The first was the GI Bill of 1944, which allowed almost eight million US Second World War veterans to go to college and university. Though the politicians in Washington expected most to study trades and farming, a surprisingly large number signed up for humanities courses, including English literature courses.

The second event – really events – occurred in classrooms and lecture halls across the nation in which New Criticism was the order of the day.

Associated with IA Richards (Principles of Literary Criticism, 1924), William Empson (Seven Types of Ambiguity, 1930) and WK Wimsatt (The Verbal Icon: Studies in the Meaning of Poetry, 1954) among others, the New Critics argue, broadly speaking, that the literary text should be examined without reference to the author’s biography or historical and-or philosophical issues of the time in which it was written. Poems, plays, novels or short stories were objects to be analysed via ‘close readings’ of their internal features: for example, rhyme, repetition, alliteration, irony, thematic structure, imagery and metaphor.

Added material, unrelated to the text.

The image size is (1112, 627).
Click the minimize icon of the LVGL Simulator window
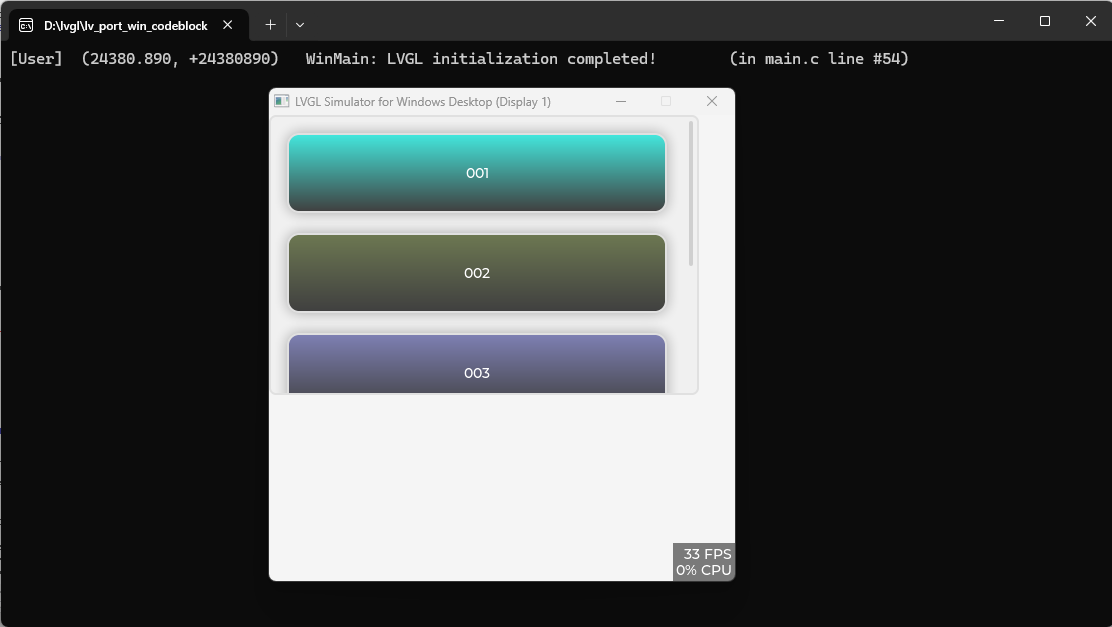click(x=620, y=101)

Not only could this method be taught to large classes, but students’ essays were roughly comparable both within a class, between classes and across the discipline in other universities.

According to Boris Steipe, professor emeritus in the department of biochemistry at the Temerty Faculty of Medicine of the University of Toronto in Canada, to grasp how ChatGPT will likely affect the literary essay, we must first understand how universities came to rely on this essay and the ramifications of having done so.

The growth of the university in the 19th century led to the need to “commodify education, make it scalable and standardised so we could compare educational results between different universities and for things like professional certifications. To do all this, the universities developed proxy measures”, he said, before noting that the influx of millions into America’s universities after the Second World War compounded the need for a more or less standardised grading matrix.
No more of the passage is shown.